The buffers were in following meaning:



Fig. 3 Memory benchmark buffers

**NOTE**: It is very important to mention that during benchmark code execution the data CACHEs (CM7 L1 D-CACHE as well as CM4 SYSTEM LMEM CACHE) has been utilized the way that the access to the same data (assumed to be cached) has not appeared. It means the data cache has been invalidated after each data buffers transfer. So, the advantage here is only in generation of burst transfers by CACHE controller. No single cycle access to data considered here.

#### Simple data READ or WRITE approach

In a case of simple data read/write the address for reading/writing data was incremented by 1 in dependence of access size:

- incremented by 1B when 8-bit access: in code represented by LDRB / STRB instruction, e.g. LDRB.W R3,[R1],#1 / / STRB.W R1,[R0],#1
- incremented by 2B when 16-bit: in code represented by LDRB / STRH instruction, e.g. LDRH.W R3,[R1],#2 / / STRH.W R1,[R0],#2
- incremented by 4B when 32-bit: in code represented by LDR / STR instruction, e.g. LDR.W R3,[R1],#4 / STR.W R1,[R0],#4



• incremented by 32B when BURST 8: in code represented by LDM/STM instruction, e.g. LDM NRP,{秘密的 / 和 / 王二 }



The data was read in continuous address space (Buffer 0) until 16kB data size has been reached.



Fig. 4 Buffer READ or WRITE approach with different access sizes

**NOTE 6:** The above approach consider data access by core (Cortex M4/M7). The data access size is dedicated by the load/store instruction as can be seen in bullets above. The physical memory (cache-able memories) access size can be affected by L2 CACHE memory. L2 cache can translate core data size request into the BURST size data request on system bus. The data size request is then dependent on CACHE line size.

**NOTE 7:** The different scenario happened when memory is used for code execution (or XIP). Then the data size request is defined by core pipeline fetch stage size (32-bit on Cortex M4 or 64-bit on Cortex M7). The special case is Cortex M7 branch predictor which includes branch target buffer working similar way as cache memory.
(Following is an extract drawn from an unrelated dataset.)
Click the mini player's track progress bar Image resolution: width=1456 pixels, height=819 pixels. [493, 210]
#### Ping-pong READ approach

In ping-pong read approach each data access has been done in interleaving fashion. The even accesses ((8-bit / 16-bit / 32-bit) were done on buffer 0 and the odd accesses were done on buffer 1.

- incremented by 1B when 8-bit access: in code represented by LDRB instruction, e.g. :
  - LDRB.W r3,[r0],#1 (R0 holds the address of buffer 0)
  - LDRB.W r3,[r1],#1 (R1 holds the address of buffer 1)
- incremented by 2B when 16-bit: in code represented by LDRB instruction, e.g. LDRH.W R3,[R1],#2
  - LDRH.W r3,[r0],#1 (R0 holds the address of buffer 0)
  - LDRH.W r3,[r1],#1 (R1 holds the address of buffer 1)
- incremented by 4B when 32-bit: in code represented by LDR instruction, e.g. LDR.W R3,[R1],#4

• LDR.W r3,[r0],#1 (R0 holds the address of buffer 0)
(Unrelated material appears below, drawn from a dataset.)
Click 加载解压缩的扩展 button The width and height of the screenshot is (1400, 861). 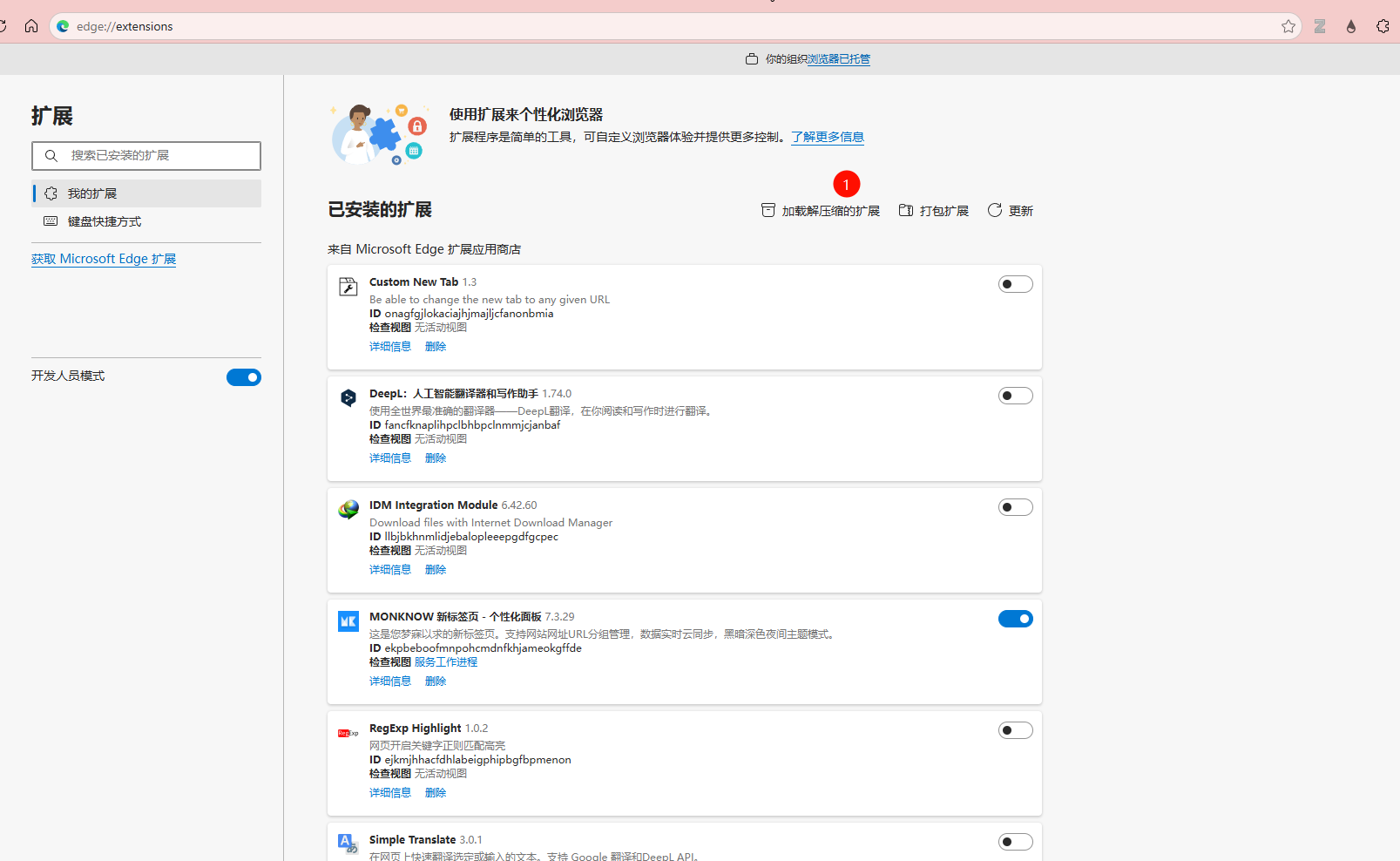pos(821,211)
It continued until 16kB size has been reached. It means 8kB from buffer 0 and 8kB from buffer 1.



Fig. 5 Ping-pong READ approach with different access sizes

#### **READ then WRITE (copy) approach**

In read then write approach the data from buffer 0 has been read and then written into buffer 1, all done within the same memory type until 16kB data size reached. It means read 8kB data from buffer 0 and write 8kB data into buffer 1. This is a typical calling of memcpy function in C and also emulates what DMA machine is doing. In DMA you need to define source (buffer 0) and the destination (buffer 1) to allow DMA controller to copy data from source location into the destination location. When considering Cortex M4/M7 core then the size of data requested on bus is defined by the load/store instruction (see approaches above). When considering DMA bus master then the size can be defined by user e.g. SSIZE or DSIZE fields in TCDx\_ATTR registers.

**NOTE**: In a case of FlexSPI memory data has been read from FlexSPI dedicated memory and write into the DTCM. This must be considered when making conclusion from benchmark results below.
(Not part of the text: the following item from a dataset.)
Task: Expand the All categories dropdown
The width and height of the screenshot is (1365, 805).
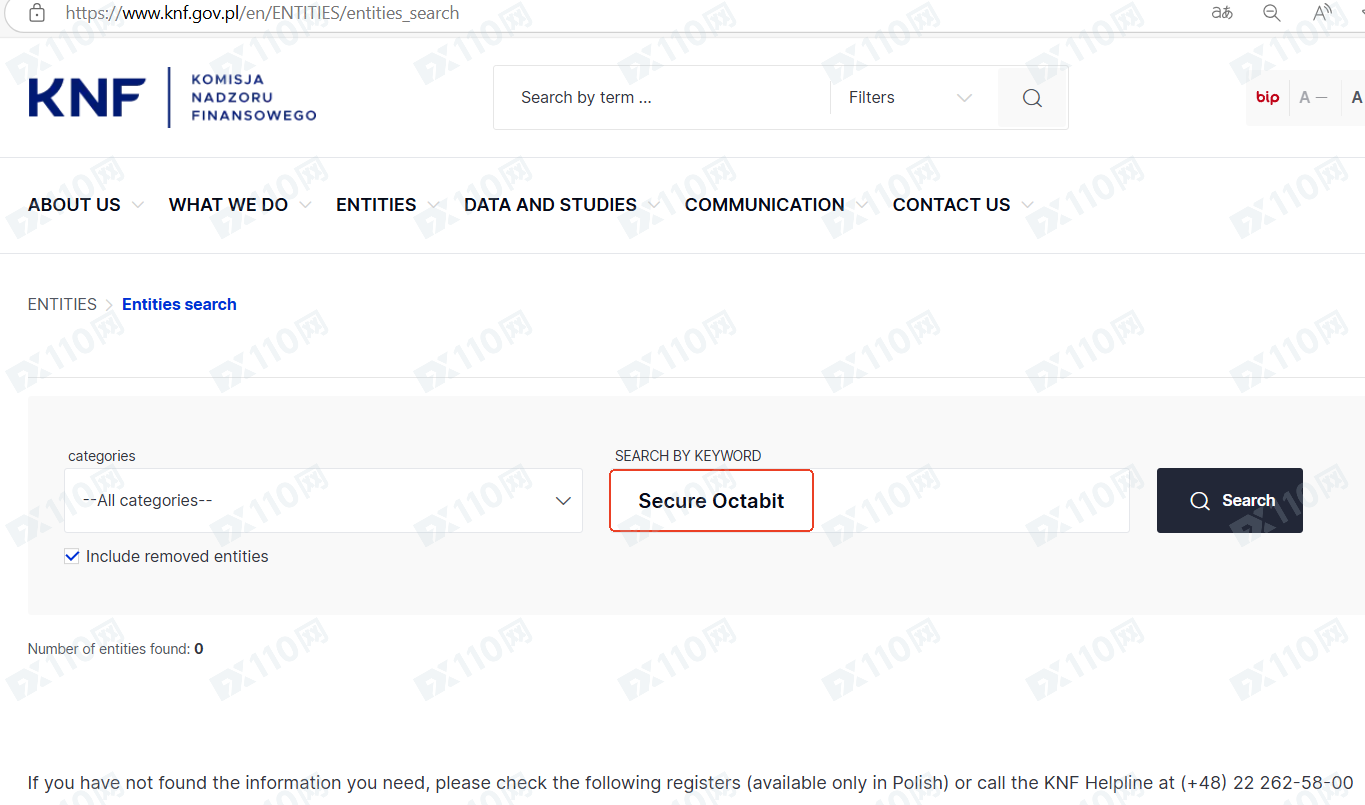Action: click(323, 500)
#### Fig. 6 READ then WRITE approach

#### Memory benchmark results

Memory benchmark results show data throughput in MB/s for each memory type and each memory access size.

xTCM memory represents single cycle memory that is why these memory has not other options. NOTE: Access mode for xTCM memory controller has not been changed and it was configured as default for fast access.

OCRAM memory is connected as slave to interconnect bus fabric (NIC) accessible by 64-bit AXI system bus which accesses can be cachable. This can potentially generates wait-states when accessing this memory. The results in below tables are divided into two columns which represents D-CACHE enabled and disabled.

SDRAM memory is also connected as a slave port (32-bit bus width) on NIC therefore results are divided for D-CACHE enabled and disabled.

FlexSPI dedicated memory is similarly connected as slave port (64-bit bus width) on NIC the results are represented in D-CACHE enabled or disabled. The key feature on FlexSPI controller especially for read access is pre-fetch. Hence also pre-fetch buffer influence is presented in tables.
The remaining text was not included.